I’m working with two source files within a Python project; one is “base” information, which consists of historical football game results (dates, teams, scores and associated game statistics). This first source is used to train the model.
The second source file is a list of upcoming games, for which the model is generating predictions.
By their very nature, the two datasets consist of different numbers of rows, so when the prediction part of the program runs, it results in an error about the length of each (I’ll include the specifics below).
To work around that, I’m attempting to add rows to the upcoming-games source such that both sets of data have equivalent length. I suspect this isn’t the best way to handle this, but until I find, or can figure out, a better alternative, this is what I’m working with.
So I implemented a loop that attempts to append a program-calculated number of rows to the upcoming games data set. When the code runs, however, this loop doesn’t add any rows as expected. In researching such an issue, I’ve read about working on an original list versus a COPY of the list, so I tried some of those recommended solutions to no avail.
I’ve included as minimal code as I think may be necessary, but will happily include whatever may be needed to best understand what I’m doing and to assess why it may not be working.
(NOTE: The entire program runs flawlessly if I manually add rows to the upcoming games data set such that both training source and prediction source are equivalent lengths. It’s when I introduce the code below that the problem occurs.)
Applicable code:
# This splits the base source csv file which had previously been imported
X_train, X_test, Y_train_team1, Y_test_team1, Y_train_team2, Y_test_team2 = train_test_split(X, y_team1, y_team2, test_size=0.2, random_state=42)
print('len of X_test:', len(X_test)) # this will vary depending on the test_size factor in the split
print('len of df_upcoming_pre_loop:', len(df_upcoming))

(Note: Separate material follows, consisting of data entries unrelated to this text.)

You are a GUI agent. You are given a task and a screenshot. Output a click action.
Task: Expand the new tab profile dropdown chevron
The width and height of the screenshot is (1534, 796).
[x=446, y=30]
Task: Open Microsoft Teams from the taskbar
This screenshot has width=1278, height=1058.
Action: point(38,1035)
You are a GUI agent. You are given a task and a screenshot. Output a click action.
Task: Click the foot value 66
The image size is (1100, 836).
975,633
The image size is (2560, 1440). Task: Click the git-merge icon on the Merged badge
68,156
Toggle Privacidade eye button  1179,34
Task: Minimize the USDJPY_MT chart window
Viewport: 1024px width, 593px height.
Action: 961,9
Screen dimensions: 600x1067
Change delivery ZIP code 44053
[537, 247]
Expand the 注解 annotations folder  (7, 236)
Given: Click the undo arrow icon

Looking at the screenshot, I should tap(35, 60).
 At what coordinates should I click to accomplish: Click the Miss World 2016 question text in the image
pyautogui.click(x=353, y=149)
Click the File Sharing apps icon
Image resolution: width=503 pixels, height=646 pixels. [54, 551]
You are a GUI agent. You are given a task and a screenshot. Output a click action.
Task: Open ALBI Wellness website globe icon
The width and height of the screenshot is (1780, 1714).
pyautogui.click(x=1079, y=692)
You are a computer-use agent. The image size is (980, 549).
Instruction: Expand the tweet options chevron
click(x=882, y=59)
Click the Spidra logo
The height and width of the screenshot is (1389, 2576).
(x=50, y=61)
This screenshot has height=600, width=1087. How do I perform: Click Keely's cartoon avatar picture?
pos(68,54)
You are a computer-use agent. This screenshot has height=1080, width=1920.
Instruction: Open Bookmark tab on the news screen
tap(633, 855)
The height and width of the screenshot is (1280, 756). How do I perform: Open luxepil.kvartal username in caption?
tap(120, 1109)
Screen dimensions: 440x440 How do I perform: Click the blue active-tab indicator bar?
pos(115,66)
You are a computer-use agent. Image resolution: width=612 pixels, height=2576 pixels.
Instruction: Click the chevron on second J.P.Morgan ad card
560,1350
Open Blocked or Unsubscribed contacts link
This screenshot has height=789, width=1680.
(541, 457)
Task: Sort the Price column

# define rows to add to the upcoming games file so there will be an equal number of rows in both the test and upcoming games model
new_row = {'date': '12/31/25', 'match_id': 'away@home12345', 'home_team_name': 'home', 'away_team_name': 'awway', 'home_team_score': 0, 'away_team_score': 0, 'home_team_feature_1': 0,'away_team_feature_1': 0,'home_team_feature_2': 0,'away_team_feature_2': 0,'home_team_feature_3': 0,'away_team_feature_3': 0,'home_team_feature_4': 0,'away_team_feature_4': 0,'home_team_feature_5': 0,'away_team_feature_5': 0,'home_team_feature_6': 0,'away_team_feature_6': 0,'home_team_feature_7': 0,'away_team_feature_7': 0,'home_team_feature_8': 0,'away_team_feature_8': 0,'home_team_feature_9': 0,'away_team_feature_9': 0,'home_team_feature_10': 0,'away_team_feature_10': 0,'home_team_result': 0,'away_team_result': 0}
# This is where I'm attempting to add rows to the list
rows_to_add = len(X_test)-len(df_upcoming)
print('rows_to_add:', rows_to_add)
for i in range(0, rows_to_add): # for a list
df_upcoming.append(new_row, ignore_index=True)
print('len of df_upcoming_post_loop:',len(df_upcoming))
And here is the output of the four “print” statements above:
len of X_test: 758
len of df_upcoming_pre_loop: 64
rows_to_add: 694
len of df_upcoming_post_loop: 64
What this is telling me that the X_test dataset is 758 rows deep (as it should be), the length of the upcoming games dataset is 64 rows deep (as it is), the differential (rows I need to add) is 694 deep, but AFTER the loop, the upcoming games dataset is still 64 rows deep. That is, the loop doesn’t throw an error but it doesn’t function either.